--- Provided data ---
Content starts

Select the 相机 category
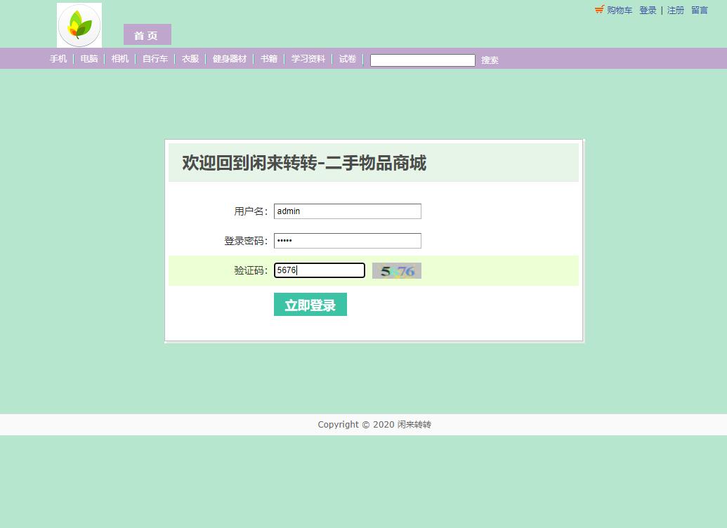119,59
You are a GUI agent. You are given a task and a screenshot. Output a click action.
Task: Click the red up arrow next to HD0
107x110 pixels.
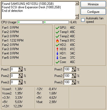(57, 49)
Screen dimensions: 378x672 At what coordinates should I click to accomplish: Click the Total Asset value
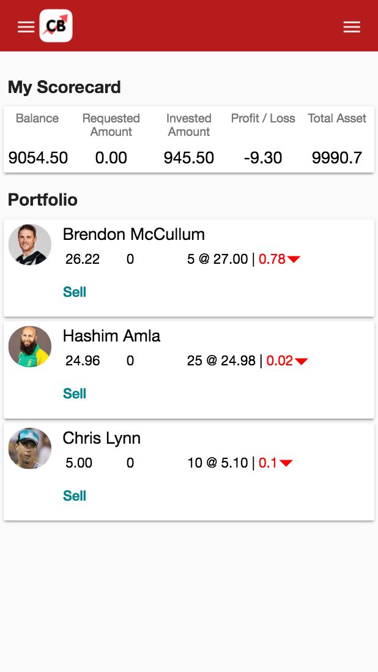tap(336, 158)
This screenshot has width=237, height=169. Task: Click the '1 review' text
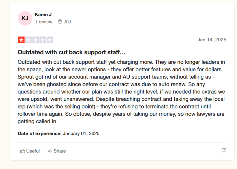click(x=44, y=22)
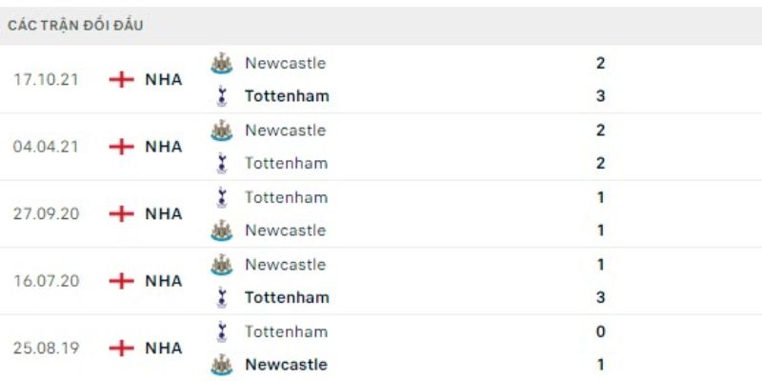762x381 pixels.
Task: Click Newcastle crest in 17.10.21 match
Action: [221, 64]
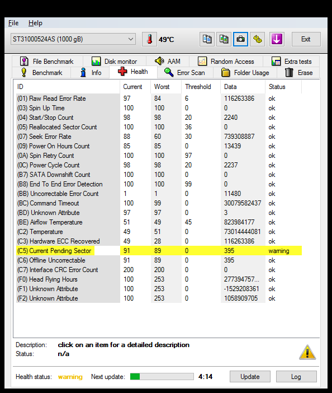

Content ends

--- Task to complete ---
All lines from the one containing "Task: Click the red up arrow next to HD0" through the end of the data are to be written out exactly, with nothing added; skip the pictures.

--- Result ---
Task: Click the red up arrow next to HD0
107x110 pixels.
(57, 49)
Screen dimensions: 378x672 At what coordinates should I click to accomplish: Click the Total Asset value
tap(336, 158)
This screenshot has width=237, height=169. Task: Click the '1 review' text
click(x=44, y=22)
762x381 pixels.
Task: Click Newcastle crest in 17.10.21 match
Action: [221, 64]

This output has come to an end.